● **Given data**

-----

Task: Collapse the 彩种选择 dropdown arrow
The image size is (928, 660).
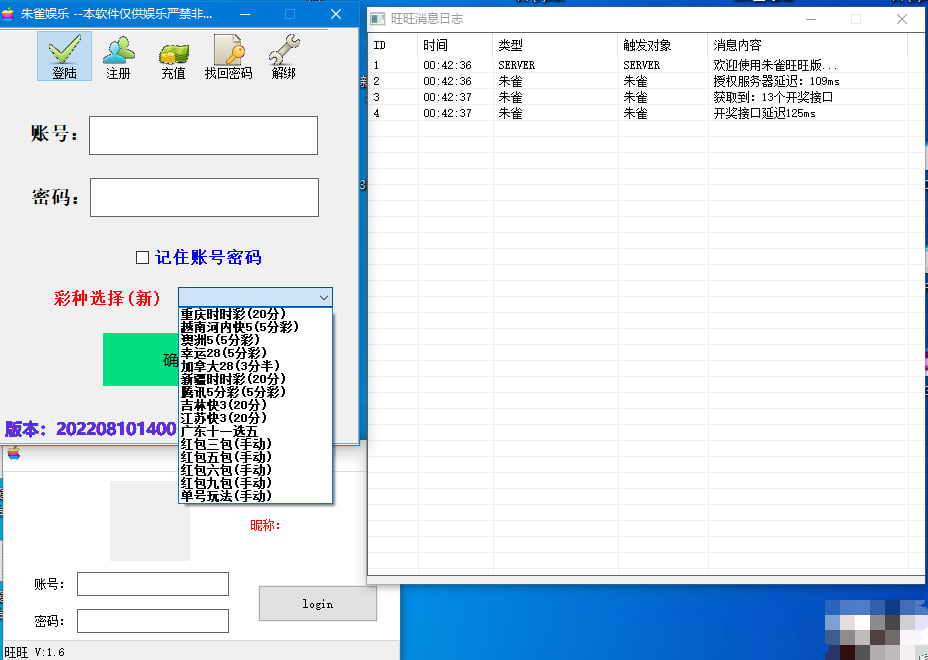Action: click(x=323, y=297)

-----

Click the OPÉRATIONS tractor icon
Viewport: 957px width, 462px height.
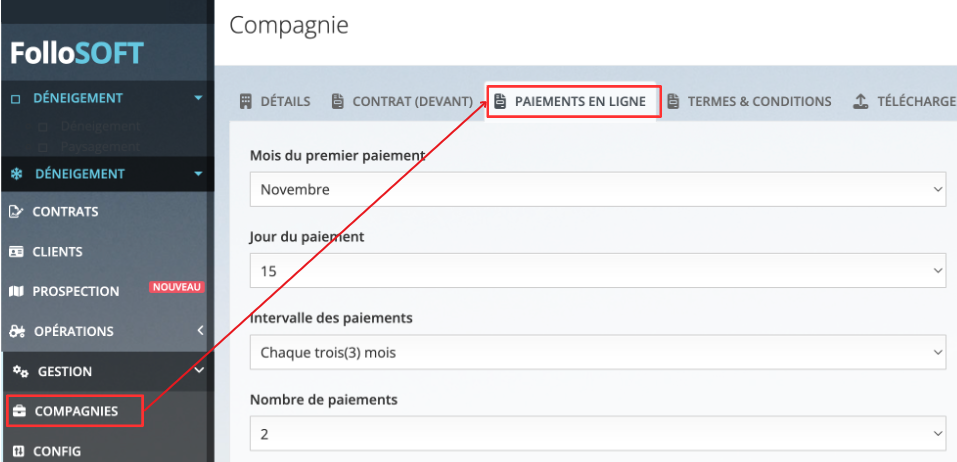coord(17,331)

-----

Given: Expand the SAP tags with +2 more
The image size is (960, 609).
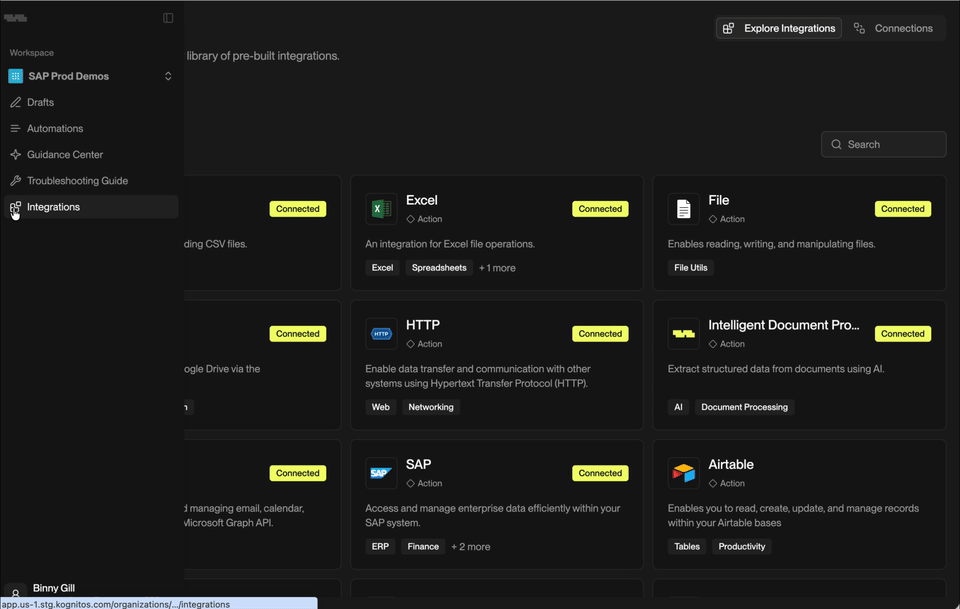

-----

● **Exercise directions**
Reproduce the lines above, beginning at the line with "Given: Expand the SAP tags with +2 more" and stopping after the line with "The image size is (960, 609).", exactly as they are.

● **Output below**
Given: Expand the SAP tags with +2 more
The image size is (960, 609).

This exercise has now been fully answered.